Why Private Lenders Are in the Safest Position in the Deal, and the Least Likely to Lose Money — Even if the Market Starts Going Down

In a previous article I said, “Even if you’re on the wrong side of a market correction, a property you have a loan on might lose at most 1-2% of its value per month.”

So, the obvious question: doesn’t that mean that you — the private lender — are losing money? Doesn’t it mean you’re losing 1-2% per month on your investment?

Not at all. You’re just the lender in this context. Your collateral is losing a little value each month, but you’re a long way from losing actual money.

OK, so who loses money first if things don’t go as planned?

Easy…the active investor-operator aka the flipper. He or she has the “front-line” exposure. The passive lender, on the other hand, is in a much more protected position…and it takes A LOT of these 1-2% per month declines before the property is worth less than the loan amount.

Here’s why. First, because of how you’ll structure your loans.
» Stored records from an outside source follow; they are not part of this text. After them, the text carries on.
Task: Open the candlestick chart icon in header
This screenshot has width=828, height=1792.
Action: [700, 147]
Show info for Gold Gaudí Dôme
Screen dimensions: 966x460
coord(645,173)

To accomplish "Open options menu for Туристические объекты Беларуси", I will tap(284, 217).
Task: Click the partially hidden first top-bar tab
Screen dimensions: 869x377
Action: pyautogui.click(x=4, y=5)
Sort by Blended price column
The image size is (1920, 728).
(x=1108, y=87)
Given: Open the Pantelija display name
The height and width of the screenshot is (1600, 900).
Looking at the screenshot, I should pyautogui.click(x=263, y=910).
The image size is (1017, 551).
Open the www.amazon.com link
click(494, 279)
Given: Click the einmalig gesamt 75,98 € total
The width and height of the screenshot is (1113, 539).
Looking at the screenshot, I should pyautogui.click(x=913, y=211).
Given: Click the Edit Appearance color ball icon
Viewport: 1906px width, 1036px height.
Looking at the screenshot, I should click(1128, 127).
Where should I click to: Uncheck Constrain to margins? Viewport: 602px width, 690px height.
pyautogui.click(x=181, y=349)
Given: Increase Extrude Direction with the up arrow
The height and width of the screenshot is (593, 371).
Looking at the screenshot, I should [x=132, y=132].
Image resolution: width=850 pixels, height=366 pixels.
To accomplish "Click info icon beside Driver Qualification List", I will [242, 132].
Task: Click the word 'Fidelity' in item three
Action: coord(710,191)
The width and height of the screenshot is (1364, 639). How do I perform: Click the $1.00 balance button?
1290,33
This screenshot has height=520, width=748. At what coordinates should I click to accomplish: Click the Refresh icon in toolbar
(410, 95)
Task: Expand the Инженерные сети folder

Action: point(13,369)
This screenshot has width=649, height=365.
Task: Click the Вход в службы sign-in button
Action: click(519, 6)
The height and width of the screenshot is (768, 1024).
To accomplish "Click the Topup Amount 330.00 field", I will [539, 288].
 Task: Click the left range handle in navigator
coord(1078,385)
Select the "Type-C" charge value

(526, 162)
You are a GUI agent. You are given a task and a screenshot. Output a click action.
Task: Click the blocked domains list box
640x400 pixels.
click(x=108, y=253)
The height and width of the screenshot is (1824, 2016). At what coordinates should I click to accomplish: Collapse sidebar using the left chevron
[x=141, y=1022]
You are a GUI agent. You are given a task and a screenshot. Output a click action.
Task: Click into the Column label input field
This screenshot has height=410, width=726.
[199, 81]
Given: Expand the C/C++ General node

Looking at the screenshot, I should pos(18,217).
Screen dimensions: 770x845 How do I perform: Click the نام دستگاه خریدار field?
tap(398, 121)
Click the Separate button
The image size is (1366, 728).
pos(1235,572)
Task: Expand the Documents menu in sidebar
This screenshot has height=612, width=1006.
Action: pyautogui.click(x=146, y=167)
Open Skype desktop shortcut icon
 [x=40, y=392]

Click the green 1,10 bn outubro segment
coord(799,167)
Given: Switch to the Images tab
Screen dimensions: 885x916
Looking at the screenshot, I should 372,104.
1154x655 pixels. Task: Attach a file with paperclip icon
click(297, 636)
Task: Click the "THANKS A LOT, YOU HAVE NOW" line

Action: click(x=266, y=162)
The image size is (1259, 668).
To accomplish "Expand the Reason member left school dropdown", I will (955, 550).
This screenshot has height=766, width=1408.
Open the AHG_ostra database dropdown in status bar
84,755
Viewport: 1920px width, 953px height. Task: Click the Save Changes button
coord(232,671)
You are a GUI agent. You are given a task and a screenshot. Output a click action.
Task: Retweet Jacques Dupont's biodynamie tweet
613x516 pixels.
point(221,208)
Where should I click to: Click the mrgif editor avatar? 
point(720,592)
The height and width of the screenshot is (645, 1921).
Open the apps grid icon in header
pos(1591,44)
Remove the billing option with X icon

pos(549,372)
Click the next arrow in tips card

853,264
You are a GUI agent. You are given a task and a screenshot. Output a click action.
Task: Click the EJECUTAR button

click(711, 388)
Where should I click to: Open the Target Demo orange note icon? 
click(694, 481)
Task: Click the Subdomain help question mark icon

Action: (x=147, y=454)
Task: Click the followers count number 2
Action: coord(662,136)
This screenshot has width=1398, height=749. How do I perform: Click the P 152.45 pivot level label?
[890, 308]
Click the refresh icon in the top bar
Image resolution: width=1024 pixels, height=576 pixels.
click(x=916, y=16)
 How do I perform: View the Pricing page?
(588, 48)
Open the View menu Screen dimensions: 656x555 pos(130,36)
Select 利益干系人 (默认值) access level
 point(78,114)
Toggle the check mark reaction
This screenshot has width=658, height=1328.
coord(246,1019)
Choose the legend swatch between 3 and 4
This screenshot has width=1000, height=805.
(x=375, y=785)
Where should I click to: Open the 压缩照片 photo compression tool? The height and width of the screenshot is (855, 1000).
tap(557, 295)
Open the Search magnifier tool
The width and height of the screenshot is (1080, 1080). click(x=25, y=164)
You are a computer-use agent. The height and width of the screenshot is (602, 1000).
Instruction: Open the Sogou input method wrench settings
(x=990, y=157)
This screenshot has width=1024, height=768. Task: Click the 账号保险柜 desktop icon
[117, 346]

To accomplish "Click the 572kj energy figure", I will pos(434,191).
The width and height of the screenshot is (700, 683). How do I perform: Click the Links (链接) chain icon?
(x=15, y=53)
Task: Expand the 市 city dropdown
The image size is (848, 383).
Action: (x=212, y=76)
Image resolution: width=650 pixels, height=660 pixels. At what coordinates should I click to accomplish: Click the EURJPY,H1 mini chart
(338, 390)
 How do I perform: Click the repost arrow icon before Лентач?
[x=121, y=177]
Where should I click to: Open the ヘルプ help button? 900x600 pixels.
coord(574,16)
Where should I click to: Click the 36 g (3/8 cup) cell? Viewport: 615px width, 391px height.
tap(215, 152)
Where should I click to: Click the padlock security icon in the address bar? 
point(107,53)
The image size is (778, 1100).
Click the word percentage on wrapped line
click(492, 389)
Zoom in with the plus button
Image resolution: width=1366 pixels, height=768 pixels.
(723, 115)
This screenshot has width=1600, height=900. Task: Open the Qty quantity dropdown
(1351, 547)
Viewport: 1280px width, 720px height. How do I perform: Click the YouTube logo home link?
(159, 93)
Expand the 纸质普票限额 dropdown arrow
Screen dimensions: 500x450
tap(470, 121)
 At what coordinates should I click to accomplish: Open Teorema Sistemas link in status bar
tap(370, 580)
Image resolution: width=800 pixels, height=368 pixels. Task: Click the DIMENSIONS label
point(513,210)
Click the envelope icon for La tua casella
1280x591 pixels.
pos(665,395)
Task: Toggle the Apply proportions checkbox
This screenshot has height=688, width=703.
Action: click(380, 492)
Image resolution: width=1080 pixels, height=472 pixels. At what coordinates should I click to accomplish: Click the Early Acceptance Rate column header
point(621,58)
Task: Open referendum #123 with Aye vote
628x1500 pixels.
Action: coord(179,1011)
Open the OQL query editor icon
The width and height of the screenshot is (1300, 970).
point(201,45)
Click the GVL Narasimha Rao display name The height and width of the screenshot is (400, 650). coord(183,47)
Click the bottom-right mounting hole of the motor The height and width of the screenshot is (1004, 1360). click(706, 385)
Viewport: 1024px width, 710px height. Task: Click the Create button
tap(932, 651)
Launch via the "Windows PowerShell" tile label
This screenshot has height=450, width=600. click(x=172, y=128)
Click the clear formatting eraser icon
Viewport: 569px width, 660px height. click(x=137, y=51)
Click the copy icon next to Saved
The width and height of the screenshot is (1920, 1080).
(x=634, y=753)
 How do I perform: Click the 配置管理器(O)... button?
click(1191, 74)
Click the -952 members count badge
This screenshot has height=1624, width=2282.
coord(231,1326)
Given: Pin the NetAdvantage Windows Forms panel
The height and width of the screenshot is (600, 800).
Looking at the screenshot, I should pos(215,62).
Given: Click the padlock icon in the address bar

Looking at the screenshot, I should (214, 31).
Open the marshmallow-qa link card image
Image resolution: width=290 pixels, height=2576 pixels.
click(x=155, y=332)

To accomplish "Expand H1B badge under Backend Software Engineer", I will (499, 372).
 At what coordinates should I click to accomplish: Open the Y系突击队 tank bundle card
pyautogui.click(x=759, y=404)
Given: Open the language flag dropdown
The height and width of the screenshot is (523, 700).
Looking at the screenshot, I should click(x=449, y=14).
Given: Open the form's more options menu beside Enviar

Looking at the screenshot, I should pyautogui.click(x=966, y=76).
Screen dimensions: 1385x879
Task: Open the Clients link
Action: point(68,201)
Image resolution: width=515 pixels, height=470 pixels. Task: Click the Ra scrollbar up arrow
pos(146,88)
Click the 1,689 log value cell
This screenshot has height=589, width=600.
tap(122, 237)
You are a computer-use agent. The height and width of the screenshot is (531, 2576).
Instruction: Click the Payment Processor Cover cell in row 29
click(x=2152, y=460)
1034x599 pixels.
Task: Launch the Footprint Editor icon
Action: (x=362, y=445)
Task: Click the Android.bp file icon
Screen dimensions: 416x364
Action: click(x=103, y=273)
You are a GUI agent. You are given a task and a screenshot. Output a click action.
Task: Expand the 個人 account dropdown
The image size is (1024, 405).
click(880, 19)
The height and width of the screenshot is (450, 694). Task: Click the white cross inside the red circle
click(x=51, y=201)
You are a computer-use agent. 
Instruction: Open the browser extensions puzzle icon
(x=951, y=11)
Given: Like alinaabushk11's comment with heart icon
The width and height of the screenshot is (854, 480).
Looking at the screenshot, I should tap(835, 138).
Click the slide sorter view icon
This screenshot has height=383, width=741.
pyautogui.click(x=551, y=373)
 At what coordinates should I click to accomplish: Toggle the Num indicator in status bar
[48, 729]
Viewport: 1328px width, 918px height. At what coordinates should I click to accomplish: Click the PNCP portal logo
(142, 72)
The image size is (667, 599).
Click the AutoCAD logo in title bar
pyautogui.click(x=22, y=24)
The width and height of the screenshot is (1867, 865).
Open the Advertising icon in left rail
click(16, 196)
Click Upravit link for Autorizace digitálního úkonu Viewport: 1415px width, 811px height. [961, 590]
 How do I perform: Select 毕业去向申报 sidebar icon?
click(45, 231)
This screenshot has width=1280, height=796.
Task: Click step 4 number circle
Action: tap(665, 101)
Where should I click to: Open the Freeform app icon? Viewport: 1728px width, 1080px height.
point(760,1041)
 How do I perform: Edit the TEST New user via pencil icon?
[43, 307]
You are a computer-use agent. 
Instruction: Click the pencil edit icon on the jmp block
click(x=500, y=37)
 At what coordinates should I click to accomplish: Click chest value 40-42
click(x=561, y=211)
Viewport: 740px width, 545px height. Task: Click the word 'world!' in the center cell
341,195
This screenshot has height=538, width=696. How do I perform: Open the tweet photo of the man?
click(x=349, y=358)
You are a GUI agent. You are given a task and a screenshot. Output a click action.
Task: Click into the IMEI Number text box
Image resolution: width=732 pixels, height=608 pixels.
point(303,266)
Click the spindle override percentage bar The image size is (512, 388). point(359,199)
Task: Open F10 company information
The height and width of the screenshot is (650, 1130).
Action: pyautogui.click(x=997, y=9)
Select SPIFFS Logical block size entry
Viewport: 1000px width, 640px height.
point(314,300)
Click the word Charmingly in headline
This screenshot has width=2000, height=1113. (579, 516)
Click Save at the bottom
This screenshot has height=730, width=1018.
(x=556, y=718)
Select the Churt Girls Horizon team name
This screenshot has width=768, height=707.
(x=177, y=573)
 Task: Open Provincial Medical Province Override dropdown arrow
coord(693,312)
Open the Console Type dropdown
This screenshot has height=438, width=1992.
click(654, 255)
You should always structure your private lending deals such that you’re lending against the After-Repair Value (ARV) of the property, NOT the As-Is Value (AIV).

We’ll get more into that in future articles, but for now, here’s the quick-and-dirty explanation; when you loan on what the property WILL be worth when it’s all fixed up, you’re creating a “cushion” in the deal. You’re effectively inflating the value of the property to its future value and lending against that, but reducing your Loan-to-Value ratio accordingly.

The second reason is how the capital stack is structured.

investor advice

If the bar above represents 100% of the property’s value, it’s the part in orange that gets eaten away first when home prices fall. 

That’s the flipper’s equity in the deal, which is usually a combination of:

Some cash they put down (because I require them to have “skin in the game”)

And the discount off of retail value they got from the original seller (what I call “instant equity”).

The part in green is the lender’s contribution via the loan. As you can see, it’s at the bottom of the capital stack, meaning it’s the most protected from downside. The property would have to lose 25-40% of its value (depending on the loan-to-value ratio) in order for the property to be worth less than the amount of the loan (i.e. be “underwater”).

Look, whenever you’re considering making a loan on a piece of real property, you’ll always want an accurate, objective opinion of value. And it should be based on:

Current market conditions

What you can reasonably expect from the market as you move forward in the deal over the next 6 to 12 months.

Why only 6 to 12 months? Well, if you do it the way we do it, private lending is generally short-term. We don't like to be in deals any longer than we have to when the market is at or near its peak.

Suffice it to say that when a market is at or near its peak, you want to do shorter deals in case the market begins to fall.

When you're near the bottom, you can afford to do longer deals because you've got a market tailwind rather than a headwind. A market tailwind increases the value of the property as the project is being completed and thus reduces your risk (because your Loan-to-Value ratio is getting progressively lower).

Bottom line: You don’t have to be an expert market timer to be an expert private lender. You just have to be smart about how you structure your loan.

In any market cycle, the less exposure you have, the better. And the more risk you feel — and everyone is different when it comes to risk — the more cushion and borrower “skin-in-the-game” you should require.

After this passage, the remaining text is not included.